Elliott, who was born in Edinburgh around 1754, was imprisoned in France during the French Revolution and left behind what is believed to be the only eye-witness account of the Reign of Terror written by a woman.
The daughter of a lawyer and former soldier, Elliott lived in France on a number of occasions throughout her life - first in a convent as a young woman to which she returned after the collapse of her first marriage.
In her own words, she was a "proud Scotchwoman, who loved nothing but princes and kings." Elliott, it seemed, had it all but the French Revolution was to rock her privileged world to the core.
She witness beheadings and murder on the streets of Paris, where the avenues were littered with bodies following the September Massacres of 1792 when more than 1,000 prisoners were killed in less than a day.
According to her memoir, Journal of my Life During the French Revolution, she hid Marquis de Champcentz following the Assault on the Tuileries Palace of August 1792 by physically carrying him down the street to the shelter of her home.
During a search, she concealed him between the mattresses of her bed on which she lay during the raid, feigning illness.
During the revolution, it is said she was working as a spy.
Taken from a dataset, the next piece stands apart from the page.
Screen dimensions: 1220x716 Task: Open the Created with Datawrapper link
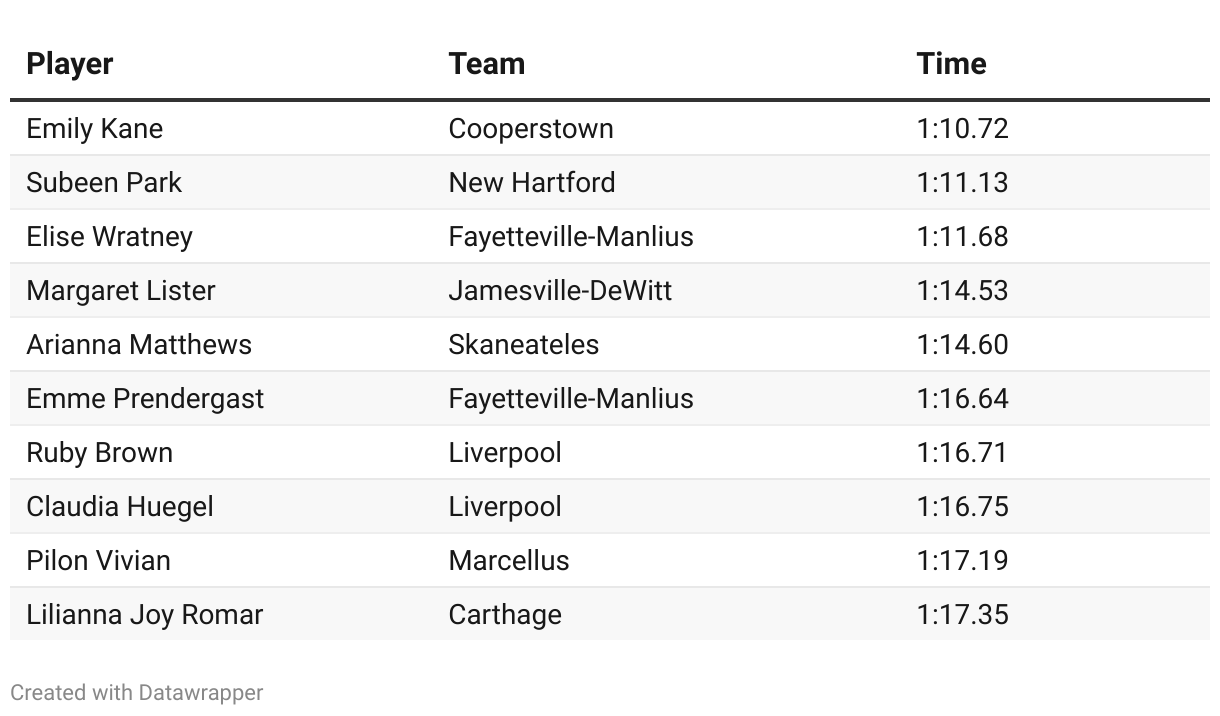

At the very least she was forwarding letters out of France on behalf of the British Government as well as transporting messages between Paris and member of the exiled French court in Coblenz.
She also acted as messenger for Marie Antoinette and assisted in the preparations of the royal family's botched escape plan, according to accounts.
Elliot was arrested in the spring of 1793 and spent the rest of the revolution in prison, where it is said she she suffered violence at the hands of the guards.
Elliot died in Ville d’Avray, Paris on the 16th May 1823 and is buried in Pere Lachaise Cemetery. Her memoirs were published by her daughter after her death.